▶ EXTRACTO DE PÁGINA:
===

Supongo que el feminismo radical no estará muy de acuerdo con estas conclusiones mías. Claro que el feminismo radical anda ahora en otras cosas, poniéndole sexo a las palabras y género a las personas; es decir, intentando organizar el mundo al revés. Es lo malo de aspirar a moverse galopando sobre el caballo de las míticas amazonas sin querer pasar previamente por el mal trago de encallecer el propio culo aprendiendo a montar. En lugar de una guerrera mitológica con un pecho cortado hoy tenemos a una chica trotando sobre un caballo blanco por la playa, como aquella del anuncio televisivo en blanco y negro de Centenario Terry.
Afortunadamente el progreso de la mujer no está exclusivamente en manos del feminismo radical. Hay mujeres que comparten estas reflexiones, sencillamente porque opinan de forma muy parecida a nosotros. Una de ellas, con la que coincidí en un vuelo Los Ángeles-Nueva York, me contó que ella antes había sido la viva imagen de la mujer despechada y que hubo una época en la que no tenía edad porque en lugar de años cumplía fracasos sentimentales. El amor suele estar mal repartido, eso es cierto. A veces se ceba con algunas mujeres haciendo que se vuelvan locas por el tipo más canalla de la ciudad. Ya saben, la clase de hombre que en el mejor de los casos besa de manera imprevista a su chica en los labios, no con los suyos sino con el puño cerrado. Aquella compañera de viaje me confesó que los hombres complicados le habían dado muy mala vida. El primer tipo del que se enamoró tenía verdadero terror a crecer y asumir responsabilidades. Había tomado la decisión unilateral de negarse a traer niños a un mundo que, a su juicio, los dejaba morir de hambre o los malcriaba, dependiendo exclusivamente de la cuna donde nacieran. Aquella pasajera me dijo que el último hombre complicado al que soportó llevaba un hospital psiquiátrico de bolsillo dentro de su cabeza. Y entre uno y otro fracaso sentimental se estuvo relacionando medio en serio con cierto fulano que firmaba cheques falsos con el cañón de su pistola y para dormir hacía un trío en la cama con ella y con su abogado de guardia.

===

▶ EXTRACTO DE DATOS:
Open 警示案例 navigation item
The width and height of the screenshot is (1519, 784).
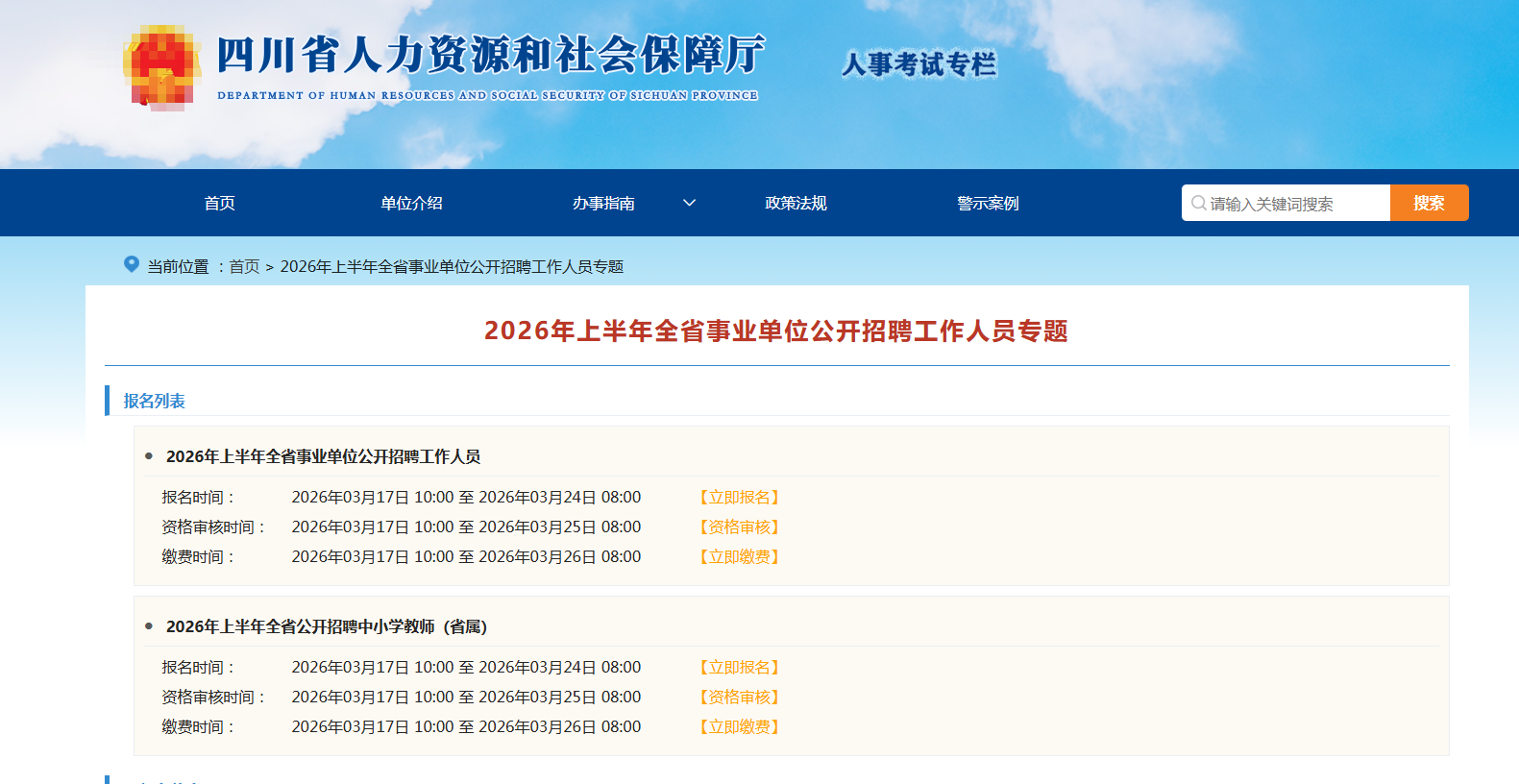pos(988,203)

===

▶ EJERCICIO 1: Según el extracto de página sobre el feminismo radical, ¿en qué vuelo se coincidió con la compañera de viaje?
▶ EJERCICIO 2: Prosigue el extracto de página sobre el feminismo radical a partir de su última oración.

▶ ZONA DE RESPUESTA 1: En un vuelo Los Ángeles-Nueva York.

▶ ZONA DE RESPUESTA 2:
- “Llegué a pensar que en mi  vida jamás aparecería un hombre simple” - Me dijo antes de lanzar una mezcla de sonrisa y suspiro que empañó el cristal de la ventanilla del avión a diez mil metros de altura sobre el Atlántico - “Ahora, en cambio, soy muy feliz - continuó - y ¿sabes cuál es el secreto de mi felicidad? Vivo con un tipo que me quiere y juega al béisbol sin que se le ocurra jamás mezclar ambas cosas. Lo que más me gusta de este hombre es que se levanta cada mañana asombrándose de que el sol pueda entrar por la ventana de nuestra habitación sin que él haya tenido que apretar ningún botón.”